---------- Extrait proposé ----------
En 2014, il quitte le domicile familial et intègre Sciences Po Paris à Reims. Sur le campus, nationalités et cultures se mêlent les unes aux autres. “J’ai pu apprendre à me connaître dans un cadre bienveillant, ouvert. C’était libérateur de pouvoir aller au bout de ce cheminement personnel”, se rappelle Mathieu Azar. C’est l’année de son émancipation, l’année de son coming-out aussi. À ce moment-là, il considère son homosexualité comme un sujet personnel, quelque chose qu’il n’a encore pas envie d’extérioriser. 

New York : la ville pour être qui l’on est 

Après deux ans à Reims, il s’installe à New York pour aller étudier à Columbia, l’une des plus prestigieuses universités du monde. “Mais aussi, la première université à avoir participé à la création d’une association LGBT aux États-Unis”, précise-t-il. Un monde s’ouvre à lui. “À New York, on se balade librement peu importe son style, sa coiffure, son attitude, chacun peut être qui il est”, s’enthousiasme l’ex-étudiant. 

Très vite, il découvre à quel point le monde étudiant et le monde du travail sont liés. 

Il participe notamment à des événements mettant en relation des candidat.e.s LGBTQI+ et des entreprises engagées sur les sujets d’inclusion et de diversité. Grâce au Centre Carrière de Columbia, il a également pu bénéficier de conseils sur comment écrire son CV. “C’est important pour une personne LGBTQI+ de savoir si on peut décrire son engagement dans une association LGBTQI+ ou si on peut être ouvertement “out” sur son CV”, explique-t-il. 

En master, il retrouve la France et découvre HEC, le campus, les mentalités, le cadre isolé. “J’avais plus de mal à m’assumer publiquement, l’environnement ne le permettait pas tellement”, estime-t-il. Et d’ajouter : “même si les choses ont évolué depuis, en soirée, ce n’était pas évident d’embrasser une personne du même genre”.
---------- Données disponibles ----------
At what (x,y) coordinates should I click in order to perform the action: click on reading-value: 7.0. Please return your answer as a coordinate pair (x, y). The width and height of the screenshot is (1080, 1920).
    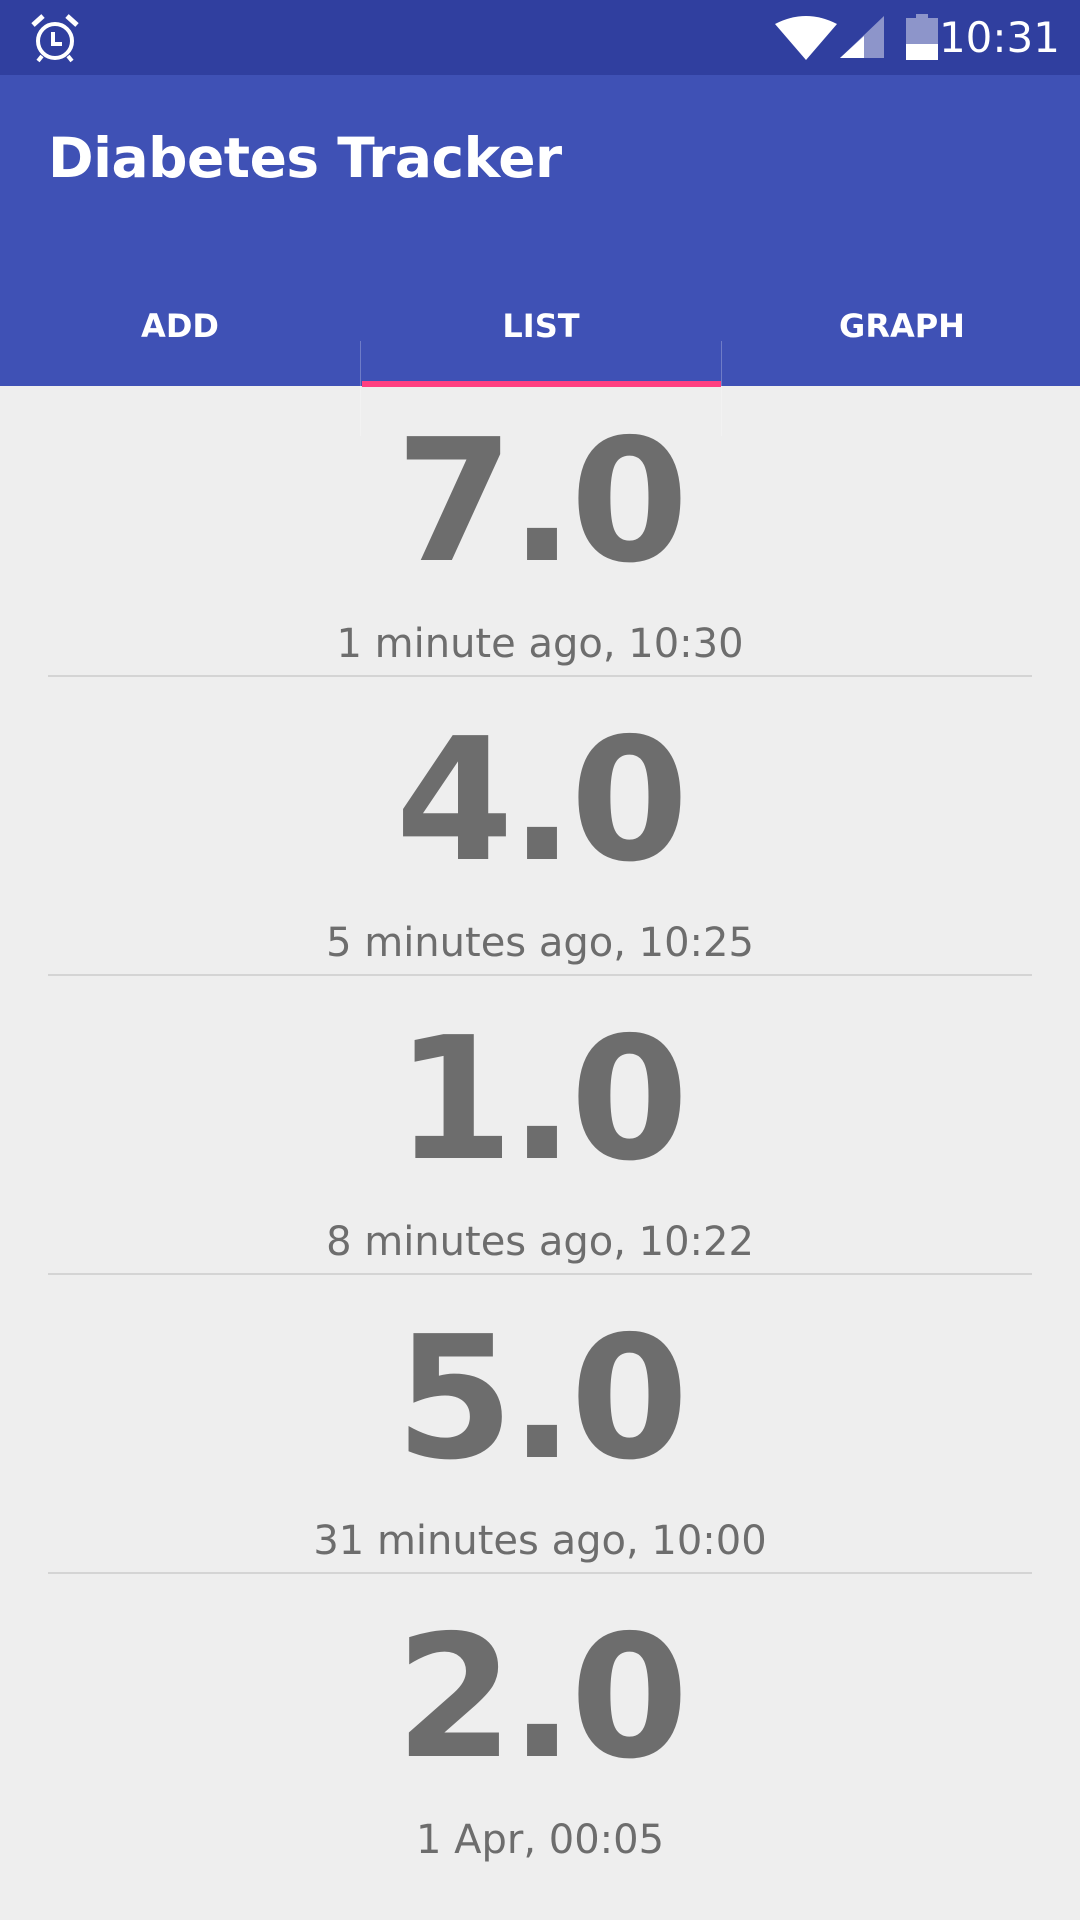
    Looking at the image, I should click on (542, 502).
----------
## Travail demandé
Recopiez fidèlement le passage de l'extrait consacré à Mathieu Azar, en commençant aux mots « New York : la » et en vous arrêtant après « travail sont liés. ». Les données ci-dessus n'entrent aucunement en compte ici.

## Réponse attendue
New York : la ville pour être qui l’on est 

Après deux ans à Reims, il s’installe à New York pour aller étudier à Columbia, l’une des plus prestigieuses universités du monde. “Mais aussi, la première université à avoir participé à la création d’une association LGBT aux États-Unis”, précise-t-il. Un monde s’ouvre à lui. “À New York, on se balade librement peu importe son style, sa coiffure, son attitude, chacun peut être qui il est”, s’enthousiasme l’ex-étudiant. 

Très vite, il découvre à quel point le monde étudiant et le monde du travail sont liés.